The key issue here is experience. Every time an entrepreneur runs a pilot, he gains experience. When he fails, he learns how to climb better. The industry is losing a lot of money by overlooking this and not monetizing it. The current model invests in companies and ideas, this is wrong. The right model should be to invest in a team.

When you have two to three people that are funded by, say, $6 million and have run-rate to launch at least 50 concepts, there’s no launch pressures, no panic, no BS. There’s only two to three people, working their ass off with zero distractions and inner conversations like, ‘I’ll keep this to my next startup.’ No. You don’t need to. You have creative space.

3. It reduces risk.

There is of course an inherent risk in this model, or at least it may feel that way to an investor who is looking for a company working on a specific solution. But, Adam argues that the StartLab model actually reduces risk by giving teams the needed space to learn and innovate:

Take a child to the fair. Hand him an air gun and tell him he only has one chance to win the huge brown teddy bear. He will surely miss. Now, you’ll start with the accusations and cripple his soul turning him to the sort of kid who will never try this again. Both of you lose.

Take another kid, hand him the gun and tell him he has 50 attempts. He will probably nail something on the fourth attempt. But, on the twelfth attempt he will start aiming for the very center of the target, and by 40 he will get bored and create a new gun. That’s life. Create an empowering surrounding and you, too, will get empowered.

4. It’s tried and true.

We already see companies — that may have been laser-focused when they were in the startup phase — looking to expand and diversify in dramatic ways now that they have grown to be tech giants.

The two best examples of this are Google and Facebook. While they may not have been StartLabs from the beginning, they have developed into “TechLabs,” in their own right. Both companies have expanded into new markets and industries that take them outside of their core comfort zone.

This is most clearly demonstrated in Google’s recent transition into Alphabet (still odd to say that). What was once a very focused web company has now expanded into multiple markets and industries. With acquisitions like Nest and investments in projects like Google Life Sciences and self-driving cars, the company has shown a willingness to expand far outside of its traditional strength.

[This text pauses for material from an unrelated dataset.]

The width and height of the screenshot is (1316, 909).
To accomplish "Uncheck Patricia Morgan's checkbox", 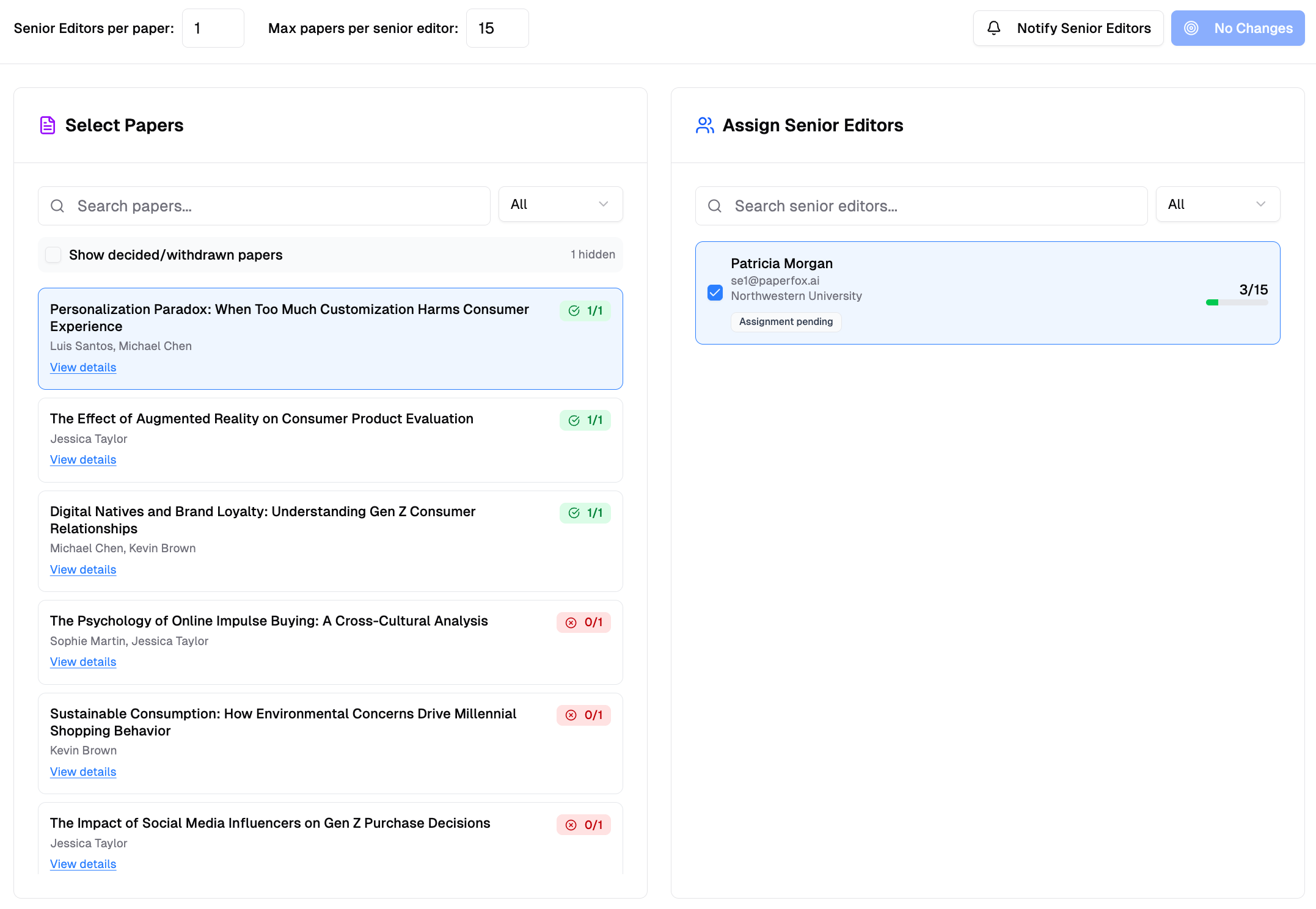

Facebook has also expanded to new markets. The company has become something of a social media conglomerate after snapping up companies like WhatsApp and Instagram and purportedly looking to acquire SnapChat, as well. It seems like Facebook doesn’t care what social media platform you use, as long as it happens to be one that it owns.

Beyond that, Facebook has taken interesting steps outside of the social realm. The most notable example is the company’s acquisition of Oculus VR. While Facebook may be looking at ways to incorporate VR into Facebook, the simpler explanation may simply be that the company sees this as valuable, innovative technology and a way for it to enter the consumer technology market in a whole new way.

What’s clear from the actions of both of these giants is that they are expanding their capabilities, diversifying and hedging their bets.

These companies have tremendous resources that allow them to acquire companies that are already successful, so their situation differs from that of an investor looking for a team that fits the StartLab model. But, if the result is that a company will produce multiple concepts and products, isn’t it worth it to find a team capable of doing so from the very beginning?